My naive view is the amp should not "sound" at all. What I have been asking all along is why some sound "bad". If I wanted to make the signal sound different, I would call that a signal processor, i.e. those who insist on a tube buffer between their CD and preamp to intentionally change the sound.

Purchase decisions we can agree are totally another topic!

One problem is that you're never sure whether two amps really do sound different. I believe that some reports of audible differences are true, but many others cannot be substantiated. There's no way to know which are genuinely audible under controlled circumstances and which will be shown not to be audible under controlled circumstances.
So if you are foolish enough to follow all such reports as genuine, you're chasing ghosts or your tail or both.
If we had some sort of system to isolate the genuine audible difference reports and do some serious work on it, we might be able to actually forward the state of audio reproduction.

jan
 
One problem is that you're never sure whether two amps really do sound different. I believe that some reports of audible differences are true, but many others cannot be substantiated. There's no way to know which are genuinely audible under controlled circumstances and which will be shown not to be audible under controlled circumstances.

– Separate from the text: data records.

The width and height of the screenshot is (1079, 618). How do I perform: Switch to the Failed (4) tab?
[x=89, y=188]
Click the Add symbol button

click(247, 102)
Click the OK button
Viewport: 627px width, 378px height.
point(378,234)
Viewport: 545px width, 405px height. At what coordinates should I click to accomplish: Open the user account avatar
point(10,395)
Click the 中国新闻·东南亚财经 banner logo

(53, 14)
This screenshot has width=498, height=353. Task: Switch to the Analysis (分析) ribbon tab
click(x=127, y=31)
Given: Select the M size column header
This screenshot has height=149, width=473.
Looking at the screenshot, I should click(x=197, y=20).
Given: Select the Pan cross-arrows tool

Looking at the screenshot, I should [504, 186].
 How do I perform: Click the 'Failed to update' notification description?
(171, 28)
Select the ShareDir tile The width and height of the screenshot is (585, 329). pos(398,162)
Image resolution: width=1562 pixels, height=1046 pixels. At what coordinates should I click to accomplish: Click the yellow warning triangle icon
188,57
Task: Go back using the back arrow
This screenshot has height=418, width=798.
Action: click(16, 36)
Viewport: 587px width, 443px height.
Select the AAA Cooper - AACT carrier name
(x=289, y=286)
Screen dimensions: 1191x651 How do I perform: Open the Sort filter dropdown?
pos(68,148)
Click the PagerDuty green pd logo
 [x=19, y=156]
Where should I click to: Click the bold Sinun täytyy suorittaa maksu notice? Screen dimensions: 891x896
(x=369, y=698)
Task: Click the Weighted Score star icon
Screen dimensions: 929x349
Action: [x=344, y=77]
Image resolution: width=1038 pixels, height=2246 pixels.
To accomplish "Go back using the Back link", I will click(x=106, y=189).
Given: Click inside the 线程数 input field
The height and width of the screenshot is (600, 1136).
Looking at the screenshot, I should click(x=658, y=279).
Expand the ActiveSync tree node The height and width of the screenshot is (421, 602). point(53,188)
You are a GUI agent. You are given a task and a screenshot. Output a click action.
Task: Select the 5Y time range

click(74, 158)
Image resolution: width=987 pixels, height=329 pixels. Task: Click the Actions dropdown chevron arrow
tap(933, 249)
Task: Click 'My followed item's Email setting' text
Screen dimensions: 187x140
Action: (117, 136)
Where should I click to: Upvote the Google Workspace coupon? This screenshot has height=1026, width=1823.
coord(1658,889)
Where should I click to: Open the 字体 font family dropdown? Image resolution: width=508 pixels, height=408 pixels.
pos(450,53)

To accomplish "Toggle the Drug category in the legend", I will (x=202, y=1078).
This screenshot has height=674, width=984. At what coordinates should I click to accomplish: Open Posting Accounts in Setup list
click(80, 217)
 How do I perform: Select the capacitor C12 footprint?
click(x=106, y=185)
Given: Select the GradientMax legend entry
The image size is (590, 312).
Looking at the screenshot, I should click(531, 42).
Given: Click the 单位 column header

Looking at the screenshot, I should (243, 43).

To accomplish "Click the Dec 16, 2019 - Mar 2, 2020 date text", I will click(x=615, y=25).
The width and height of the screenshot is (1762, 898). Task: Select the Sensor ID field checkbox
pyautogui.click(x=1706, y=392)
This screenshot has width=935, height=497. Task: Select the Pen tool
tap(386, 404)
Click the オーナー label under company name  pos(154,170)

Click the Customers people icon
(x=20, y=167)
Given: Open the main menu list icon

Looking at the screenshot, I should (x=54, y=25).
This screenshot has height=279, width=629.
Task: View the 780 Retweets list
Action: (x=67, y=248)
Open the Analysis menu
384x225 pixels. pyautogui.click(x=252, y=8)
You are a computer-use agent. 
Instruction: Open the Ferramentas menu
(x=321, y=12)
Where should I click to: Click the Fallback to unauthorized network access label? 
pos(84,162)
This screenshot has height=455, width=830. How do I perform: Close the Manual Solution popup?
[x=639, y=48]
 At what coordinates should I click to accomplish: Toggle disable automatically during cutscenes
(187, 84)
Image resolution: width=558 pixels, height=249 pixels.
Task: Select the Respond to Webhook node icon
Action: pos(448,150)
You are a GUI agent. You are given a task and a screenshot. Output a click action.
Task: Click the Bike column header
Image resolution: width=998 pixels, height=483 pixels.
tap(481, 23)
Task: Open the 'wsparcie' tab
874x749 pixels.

'Controlled' is most relevant here, and not just 'controlled blind'. The 'sound' of an amp is most certainly context-dependent because amps don't produce sounds, they produce signals and hence rely on other system components. The mains supply purity could be different under two listening conditions and the resulting 'sound' difference might mistakenly be attributed to the amp. Without comprehensive controls, its really hard to separate the wheat from the chaff.